> [Work instruction 1]: In the hip implant article, how many ASR hips did J&J recall in 2010?
> [Work instruction 2]: Continue the article about the Johnson & Johnson hip implant trial from its last sentence.

> [Extract]:
Johnson & Johnson (JNJ) failed its own safety test in designing an all-metal hip implant and then changed the protocol instead of fixing the flaw, a witness testified in the first of 10,000 lawsuits to go to trial.
George Samaras, a consultant, testified yesterday for Loren Kransky, who is suing J&J for defective design and failure to warn over an ASR XL hip he had replaced last year. J&J recalled 93,000 ASR hips in 2010 after saying 12 percent failed within five years. Another witness yesterday said Australian data last year showed the hip failed at a 44 percent rate after seven years. Analysts say the lawsuits could cost J&J billions of dollars.
Samaras told jurors in state court in Los Angeles that J&J’s DePuy unit failed the safety standard it set up for the ASR hip cup, in which a metal ball atop the femur rotates. He cited an internal document showing the ASR produced 16 times more chromium and cobalt debris in the body than another DePuy product. While DePuy’s review standards said the ASR should have failed, the company said it passed, Samaras said.

> [Data extract]:
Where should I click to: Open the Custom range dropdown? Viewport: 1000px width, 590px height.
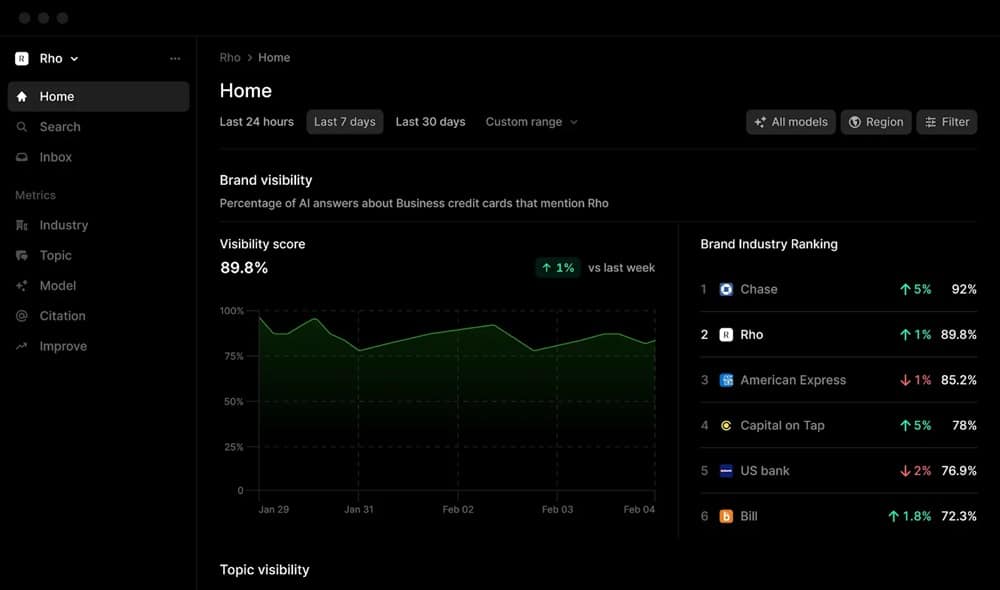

> [Exercise output 1]: 93,000

> [Exercise output 2]:
“It’s horrible practice,” said Samaras, a biomedical engineer who runs a consulting firm near Pueblo, Colorado. “That’s not what good engineers do. You are playing games with what the requirements for the device are.”
The company denies Kransky’s claims, including failure to warn, defective design and negligent recall. In his opening statement, Alexander Calfo, a lawyer for J&J, said the ASR was properly designed. He said claims by Kransky, 65, of elevated metal levels in his body can be traced to his many other health problems, including diabetes, coronary artery disease, high blood pressure, kidney disease, strokes and cancer.
Samaras said DePuy’s original design criteria said the ASR had to be at least as good as predecessor devices at the company. When that failed, DePuy found other devices for comparisons that put the ASR in a more favorable light, he said.
“They changed the test,” Samaras said. “They didn’t do what they were supposed to do, which is change the design.”
Samaras appeared before John Baron, an epidemiologist at Dartmouth Medical School testified that Australian national registry data showed that the ASR XL failed at a rate of 22 percent after five years and 44 percent after seven years.
The five-year rate, he said, “hits you between the eyes.”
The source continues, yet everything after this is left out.